Borehole Thermal Energy Storage
Updated: Nov 1, 2022
Borehole Thermal Energy Storage (or BTES) is basically an underground structure, usually quite large, which is used to store large amounts of solar heat that was collected in the summer, for use in the winter time. You could think of it as being a massive underground heat exchanger.
Wherever boreholes can be drilled, these systems can be constructed. The system is usually composed of anywhere from one to a few hundred vertical boreholes. Warm temperature seasonal heat stores can be created using borehole fields to store surplus heat which is captured in the summer to actively raise the temperature of large thermal banks of soil, so that heat can be extracted more easily (and more cheaply) during the winter.

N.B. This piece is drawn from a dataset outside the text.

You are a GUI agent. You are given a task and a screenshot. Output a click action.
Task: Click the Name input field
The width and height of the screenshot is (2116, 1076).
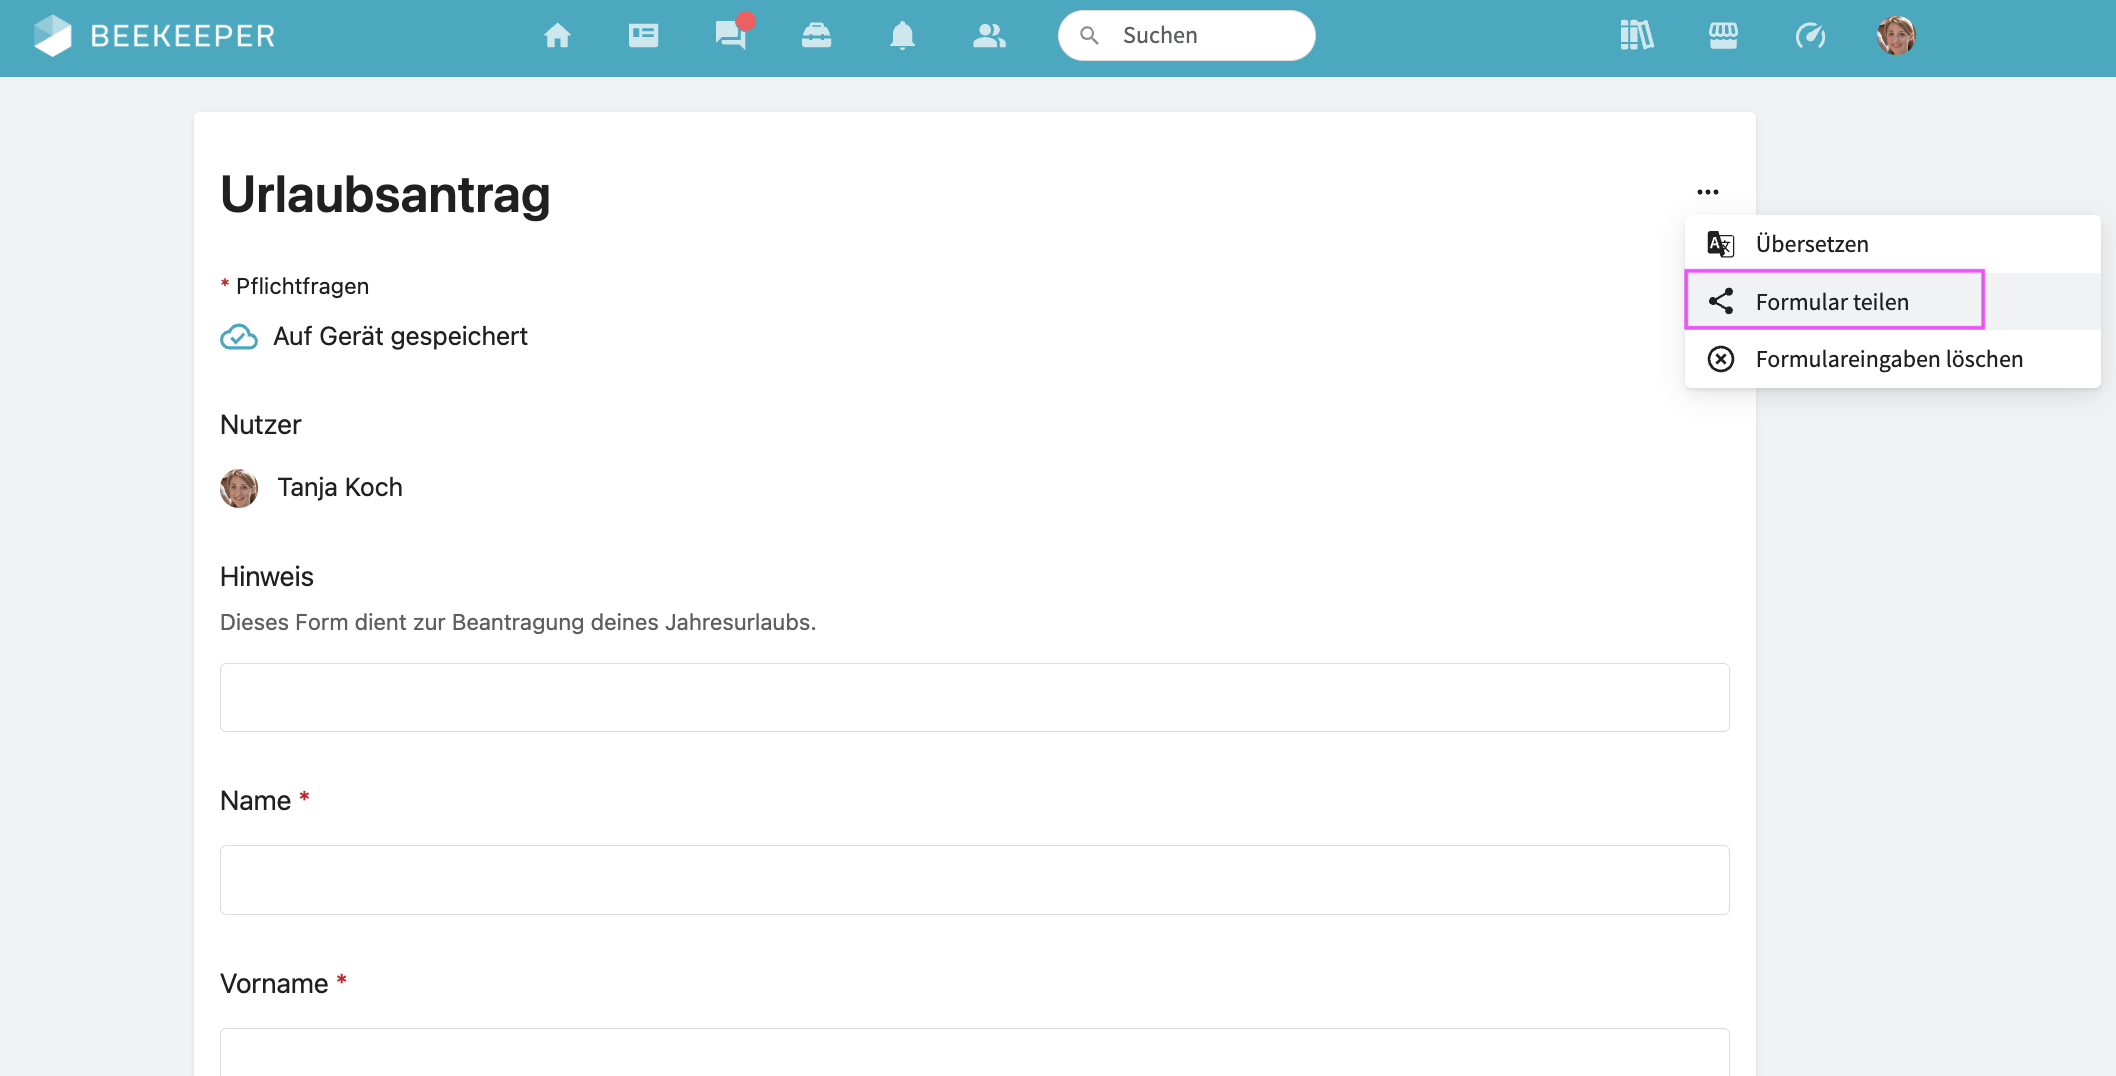tap(974, 880)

A ground source heat pump will be used in the winter, extracting the warmth from the thermal bank (the soil which absorbed the summer heat) to provide heating to a space via underfloor heating. Boreholes are filled with grout or water, dependent on the geological conditions, and they usually have a life expectancy in excess of 100 years. They don’t impair the use of the land in any way, as they can exist underneath buildings, agricultural fields and car parks.
In terms of heat storage, the flow of heat transport liquid in the summer comes from the center of the structure, and travels to the outer edges, by doing it this way the heat is transferred through conduction to the surrounding soil. When winter comes along, the flow direction is reversed, so the liquid flows from the outer edge of the system to the center, drawing in heat. By traveling in the reverse direction, the heat which was stored in the soil is then transferred back to the liquid running through the system.
The ground heat exchanger for BTES systems is designed and operated in such a way, so that the heat is stored or abstracted, seasonally whereas conventional GSHP systems are designed to simply dissipate heat or cold into the subsurface. BTES essentially uses the Earth as a giant thermal battery as opposed to a radiator.
This system typically involves design and operation of the Ground Heat Exchanger (GHX) in a manner so that the heat is sequentially built up in, or abstracted from a cylindrical column of rock or soil. This system usually consists of a number of boreholes resembling dry wells, and after drilling this hole, a plastic “U” pipe is inserted down the borehole. To provide a good thermal contact with the surrounding soil, the borehole is filled with a high thermal conductivity grouting material.
When solar heated water is available to be stored, it is then pumped into the center of the BTES field and through the U pipes. Heat is transferred to surrounding soil and rock, and the water gradually cools as it reaches the edge of the structure and returns to the energy center.